Wednesday, January 19, 2011

Weekend Accomplishments and Citrus Jelly

I finished several of my produce bags and they couldn't have been easier! They weigh .1 of an ounce, don't have to be pretty on the edges and will perhaps lighten my footprint...or whatever. They're so simple it's not really worth posting pictures of the instructions because the mesh is so see through. All it is is two squares of mesh zigzagged on three sides and ta da!

Oh, and I am once again reminded of how poor my estimating skills are, each yard makes 4 bags, so 12 not 6 were made...I will never be a quilter.
Since I haven't zipped them all up, I might curve the bottom of a few to see if I like that better.

I also whipped up the curtain for my kitchen.
It's this great graphic Ikea fabric, cityscape kind of thing and I think the colors work great in the kitchen. The only problem is that I would have been slightly better off with either a sheer or making two panels as when it's down, it lets in zero light. But I had planned to keep it tied to the side most of time and the pattern would have been ruined if I had cut it down the middle...
Hmm... so it's not ideal. It may be temporary now that I think about it more. It's really pretty when it's down though. Adds another gray dimension to the kitchen that keeps it from looking too squee.
We will see once summer sun rolls around.

This was my Tuesday night project at work! Four Citrus Jelly!
I am at a different workplace than usual so I knew that I wouldn't have the noise liberty of traditionally water bath processing the suckers, so they are instead freezer jelly! They did seal on their own, but I don't want to kill anyone here with lurking botulism.

So here's the recipe:

Four Citrus Jelly
6 small limes, juiced
3 large Meyer lemons, juiced
2 small oranges, juiced
4 medium blood oranges, juiced
7 cups sugar

Strain the juice to remove the seeds and pithy bits. I used a colander lined with a coffee filter.
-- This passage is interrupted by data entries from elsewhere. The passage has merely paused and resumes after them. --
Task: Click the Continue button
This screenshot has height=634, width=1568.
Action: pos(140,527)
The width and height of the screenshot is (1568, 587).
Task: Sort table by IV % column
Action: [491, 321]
Add sugar to the pot and cook mixture down on medium high heat until it reaches 220 degrees and/or it sheets off a cold spoon.
Pour into prepared jars.
Now you can at this point, provided you preheated the jars and lids and such, process the mason jars in a water bath for 10 minutes, but as I couldn't make that much noise, I just let them cool and tucked them into the freezer when I got home from work.

I thought the blood orange gave them a nice color and the flavor is really bright and tart, it's not syrupy sweet or bitter, it's just a really enjoyable tarty taste. 
I had some reservations about not using pectin with this, but I'll have to post on that later.
For now, I think half of my week was fairly productive, we'll see about the rest of it!